1.000.000 (um milhão) de "convictos de cumprir um dever nacional" - um décimo da população portuguesa, são uma quinta parte dos homens 1.000.000 (um milhão) de "burgueses que fugiram para França" - mais um décimo da população portuguesa, estes não todos homens mas maioritariamente homens
1.000.000 de jovens que passaram pela guerra colonial, 10% da população do país - esta é o maior esforço humano de guerra DE QUALQUER PAÍS depois da II Guerra Mundial. gastaram-se, em média, 39% do orçamento de estado com a guerra durante os seus 13 anos de duração este milhão de jovens tinham pai, mãe, irmãos, irmãs e alguns mulher e filhos. assim podem contabilizar-se os afectados pela guerra em alguns milhões. de referir que se, na guerra do viet nam, os americanos tivesses mobilizado tantos soldados como nós, teriam colocado 26 milhões de homens no cenário de guerra. no entanto só 2,3 milhões foram envolvidos menos de 1%. os outros 10% que "fugiram" para frança (e não só, brasil, eua, alemanhã, luxemburgo, austrália, etc, etc, etc) fizeram-no porque o grande obreiro da pátria queria para portugal uma sociedade de pobres e honrados cidadãos. tão honrados que seguissem o conselho de que "não questionamos deus e pátria", tão pobres que uma sardinha teria que chegar para toda uma família.
é isto parte do homem que querem honrar
nota final: e esses oportunistas que se sentaram no poleiro fizeram-no no 25 de novembro de 1975, e não 18 meses antes.
A cabeça esta no fundo do rio porque uns cobardes a coberto da noite a roubaram. Embora concordando que a guerra foi um dos erros de Salazar, considero que a maioria dos portugueses que foram para a guerra o fizeram convictos de cumprir um dever nacional, ao contrário dos burgueses que fugiram para França. Por ultimo agrada-me a ideia que Salazar ainda mete mede a muita gente; é o sinal claro que os oportunistas que se sentaram no poleiro a seguir ao 25 de Abril, sentem que o fim está próximo. Pátria e Socialismo sempre!
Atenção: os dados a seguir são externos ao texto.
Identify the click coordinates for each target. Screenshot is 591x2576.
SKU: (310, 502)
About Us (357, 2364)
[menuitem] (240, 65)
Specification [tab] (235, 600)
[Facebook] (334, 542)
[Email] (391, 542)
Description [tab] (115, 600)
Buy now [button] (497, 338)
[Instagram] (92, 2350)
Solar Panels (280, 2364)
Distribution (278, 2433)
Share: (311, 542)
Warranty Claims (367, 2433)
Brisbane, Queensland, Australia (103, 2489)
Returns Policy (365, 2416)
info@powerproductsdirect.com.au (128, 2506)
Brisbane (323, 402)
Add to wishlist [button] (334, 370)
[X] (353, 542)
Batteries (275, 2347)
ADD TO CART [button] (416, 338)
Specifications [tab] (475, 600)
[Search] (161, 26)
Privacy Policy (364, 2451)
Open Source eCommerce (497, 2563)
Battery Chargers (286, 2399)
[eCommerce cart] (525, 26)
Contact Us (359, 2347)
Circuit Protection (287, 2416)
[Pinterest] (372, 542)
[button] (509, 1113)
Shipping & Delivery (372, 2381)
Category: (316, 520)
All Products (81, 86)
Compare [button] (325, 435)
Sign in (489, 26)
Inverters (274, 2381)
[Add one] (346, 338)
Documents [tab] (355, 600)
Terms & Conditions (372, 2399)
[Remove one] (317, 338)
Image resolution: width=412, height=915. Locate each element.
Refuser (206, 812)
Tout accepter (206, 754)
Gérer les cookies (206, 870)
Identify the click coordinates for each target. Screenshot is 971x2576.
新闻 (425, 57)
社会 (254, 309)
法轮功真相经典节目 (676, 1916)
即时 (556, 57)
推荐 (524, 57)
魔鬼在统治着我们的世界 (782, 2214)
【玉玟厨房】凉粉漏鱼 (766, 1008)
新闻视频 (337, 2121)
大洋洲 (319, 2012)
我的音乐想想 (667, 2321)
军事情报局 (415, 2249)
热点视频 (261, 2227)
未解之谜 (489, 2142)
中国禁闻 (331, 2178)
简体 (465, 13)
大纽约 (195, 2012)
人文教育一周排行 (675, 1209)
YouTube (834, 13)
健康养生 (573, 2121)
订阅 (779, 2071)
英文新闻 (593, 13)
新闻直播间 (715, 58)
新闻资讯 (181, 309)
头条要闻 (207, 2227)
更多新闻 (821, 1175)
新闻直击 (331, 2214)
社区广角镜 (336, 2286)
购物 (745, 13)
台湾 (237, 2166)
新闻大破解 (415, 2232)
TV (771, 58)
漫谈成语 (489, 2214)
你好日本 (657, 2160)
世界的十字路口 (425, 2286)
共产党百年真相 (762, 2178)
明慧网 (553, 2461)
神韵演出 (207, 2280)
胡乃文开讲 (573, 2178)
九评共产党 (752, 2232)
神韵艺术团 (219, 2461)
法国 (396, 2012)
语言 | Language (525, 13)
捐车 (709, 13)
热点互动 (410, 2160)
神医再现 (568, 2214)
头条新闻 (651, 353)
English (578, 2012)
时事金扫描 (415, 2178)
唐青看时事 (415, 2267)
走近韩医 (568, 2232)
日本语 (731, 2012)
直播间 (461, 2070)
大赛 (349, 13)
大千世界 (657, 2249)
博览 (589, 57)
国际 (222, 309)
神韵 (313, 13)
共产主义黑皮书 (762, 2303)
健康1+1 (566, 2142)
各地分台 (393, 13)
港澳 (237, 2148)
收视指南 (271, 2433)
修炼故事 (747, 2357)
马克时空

1. A cabeça da estátua está no fundo de um dos pilares da ponte engil; 2. os pertences na posse da câmara são pertences pessoais e em nada contribuem para o contar de história 3. os estropiados não são os retornados que voltaram após o 25 de Abril, são os 25.000 que à força foram combater uma guerra perfeitamente anacrónica e sem solução 4. e por fim, concordo que não será um altar, será antes um relicário que alguns saudosistas transformarão em altar.
nota: ver intervenção de Reis Torgal no programa Portugal em Directo da RTP1 de 17 de Outubro de 2008
Penso eu de que... ninguém irá construir "um altar". Mas sim um lugar onde se possa reunir um pouco de informação/história sobre um ditador (de que até nos dias de hoje (crise) muitos se lembram dele), que como qualquer outro ditador teve os seus prós e contras... Os "estropiados" mais designados de "returnados" vieram c/ o 25d'Abril'74... (será necessário lembrar esta parte da história??)e vieram porque... todos sabemos que se lá ficassem eram liquidados... Engº Loureço afirma, conforme afirmava o Dr. Orlando. Alguns (não todos) pertences do Dr. Salazar, estão em posse da CM, inclusivê a cabeça da estátua...
Erros todos damos sobretudo aqueles que são trabalhadores e não tiveram um pai rico para os mandar estudar. Muito mais infames foram Soares e Cunhal e ninguém, me perguntou se eu queria ruas com o nome deles. se quiserem fazer o referendo a nível nacional ainda melhor, ele já ganhou o concurso e pode vir a dar mais um amargo de boca à escumalha comunista.